What is needed
What needs transcribing is the line with "Click the 最新 green badge" and every line after it to the end of the records, exactly and alone, with no pictures.

Data
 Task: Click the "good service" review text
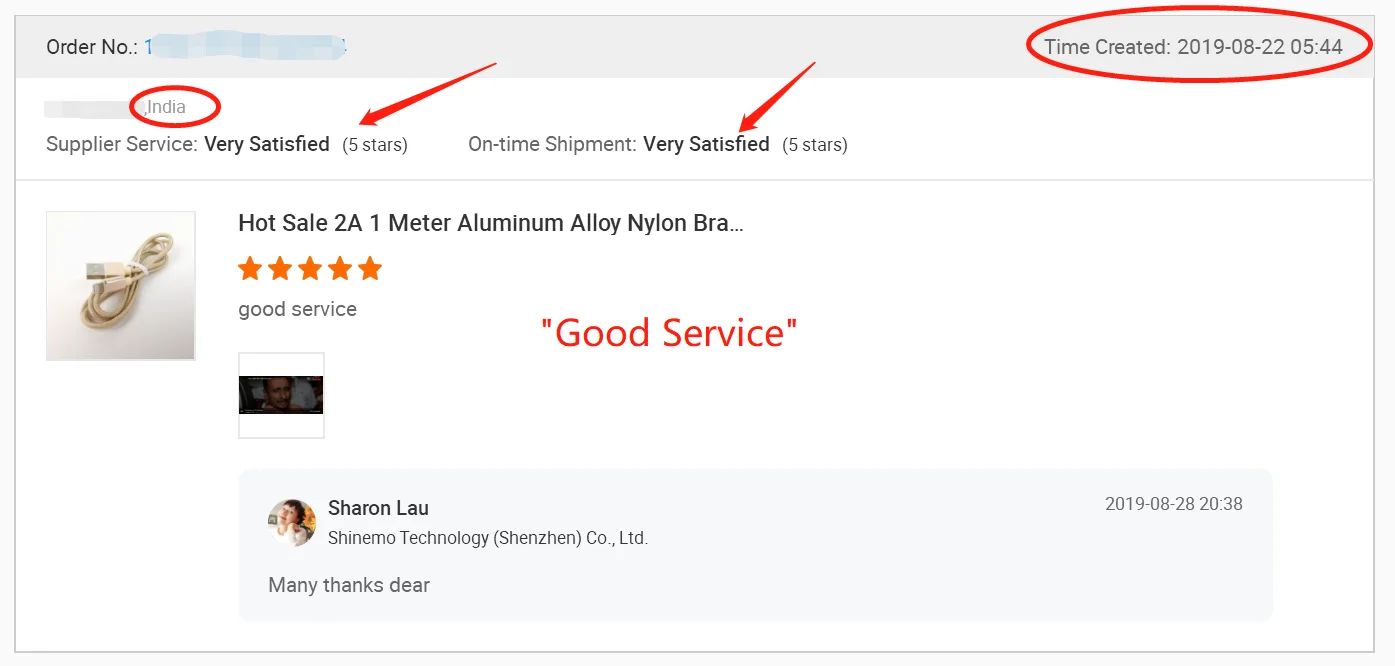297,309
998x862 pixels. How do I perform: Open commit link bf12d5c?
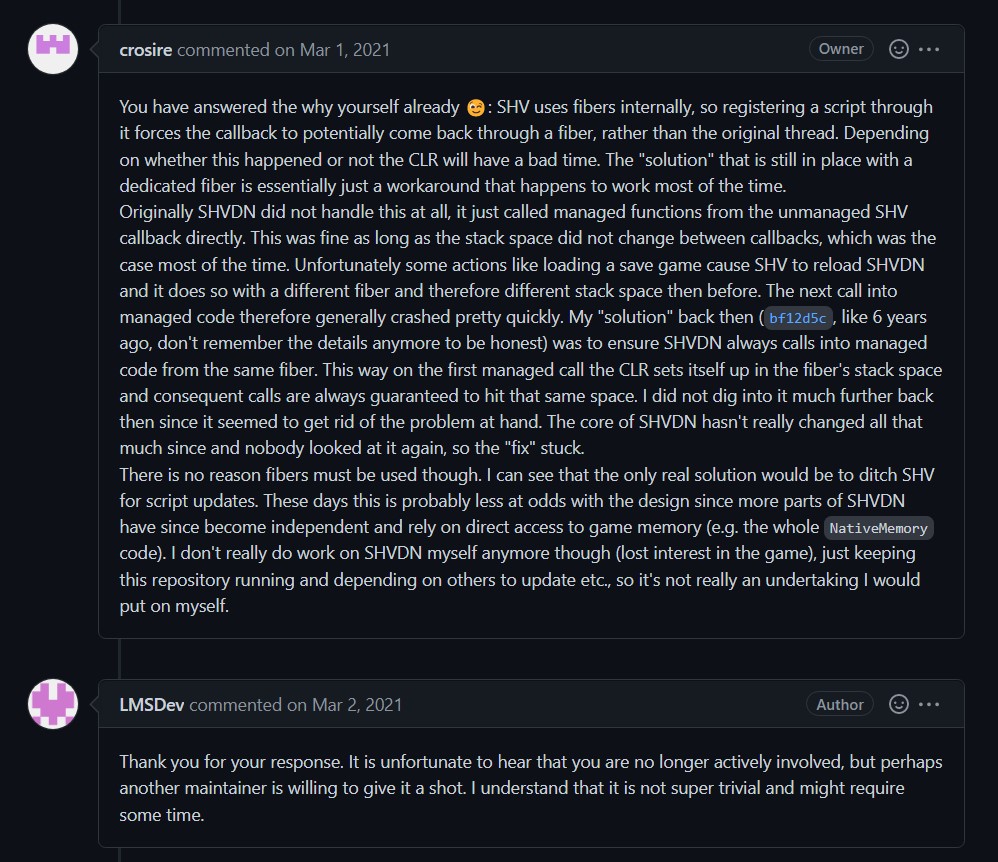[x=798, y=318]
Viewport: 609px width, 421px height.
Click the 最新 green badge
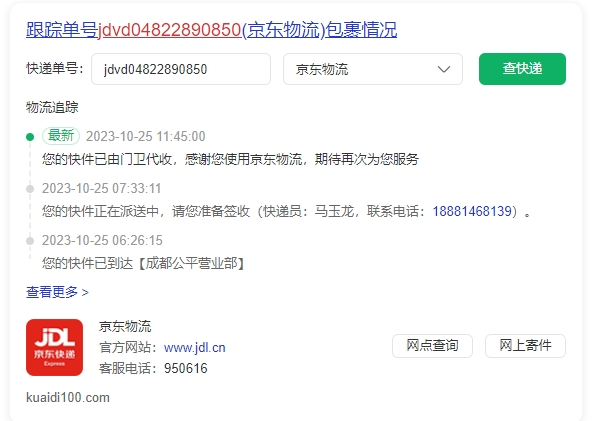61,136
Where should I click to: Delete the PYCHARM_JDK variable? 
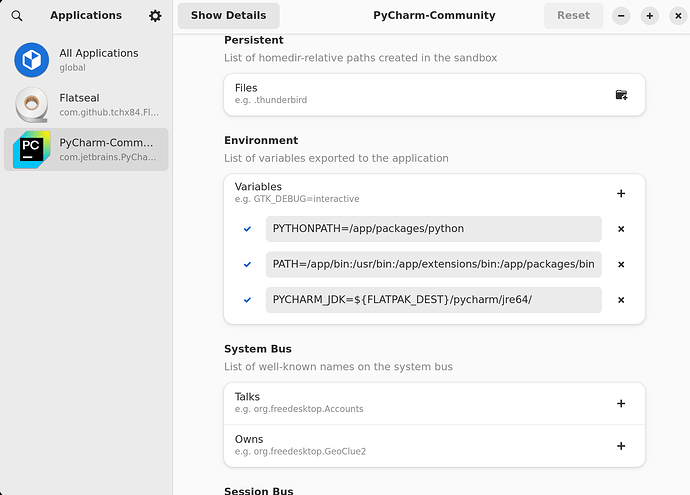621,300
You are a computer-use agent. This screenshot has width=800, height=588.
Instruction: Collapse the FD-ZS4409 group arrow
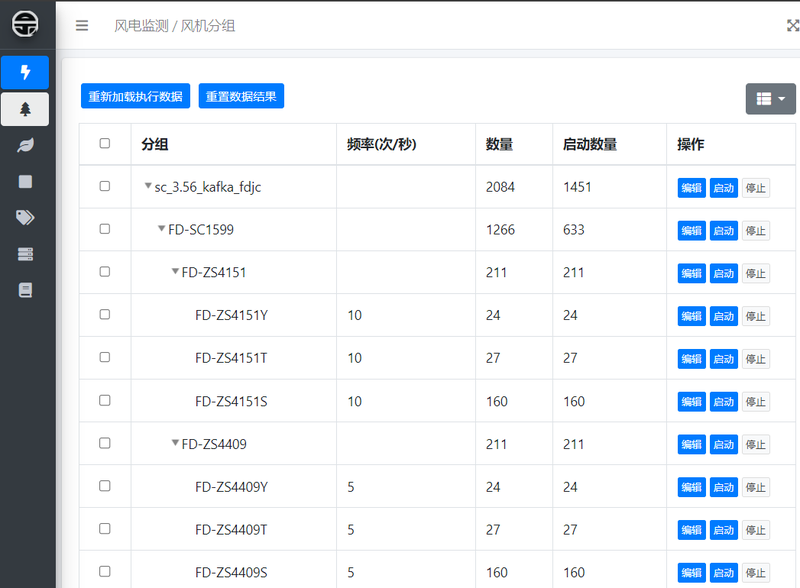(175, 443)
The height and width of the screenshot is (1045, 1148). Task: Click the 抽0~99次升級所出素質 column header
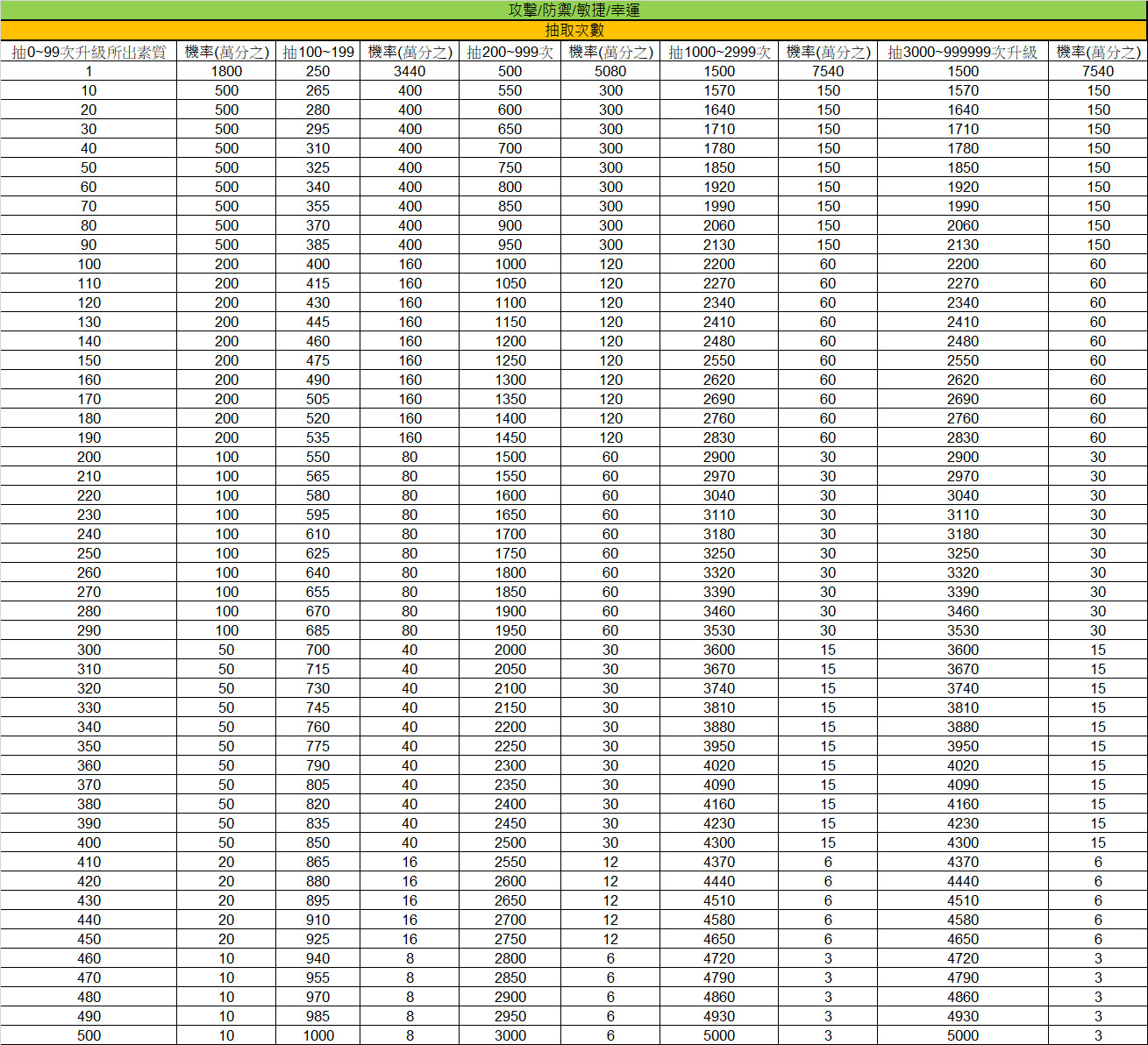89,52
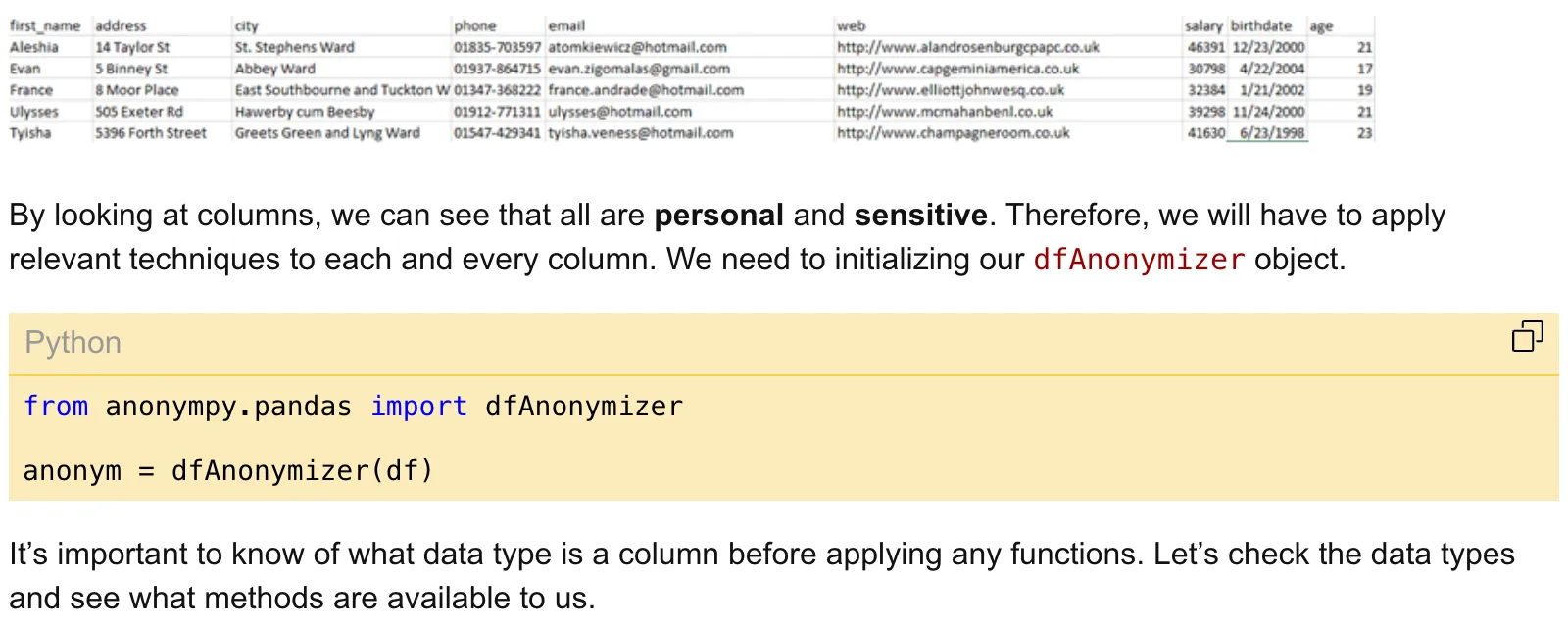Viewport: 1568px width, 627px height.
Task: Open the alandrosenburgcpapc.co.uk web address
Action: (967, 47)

Written answer
Click the 最新 green badge
61,136
Where should I click to: Delete the PYCHARM_JDK variable? 
621,300
You are a computer-use agent. This screenshot has width=800, height=588.
Instruction: Collapse the FD-ZS4409 group arrow
(175, 443)
The height and width of the screenshot is (1045, 1148). Task: Click the 抽0~99次升級所出素質 column header
89,52
Viewport: 1568px width, 627px height.
Task: Open the alandrosenburgcpapc.co.uk web address
Action: (967, 47)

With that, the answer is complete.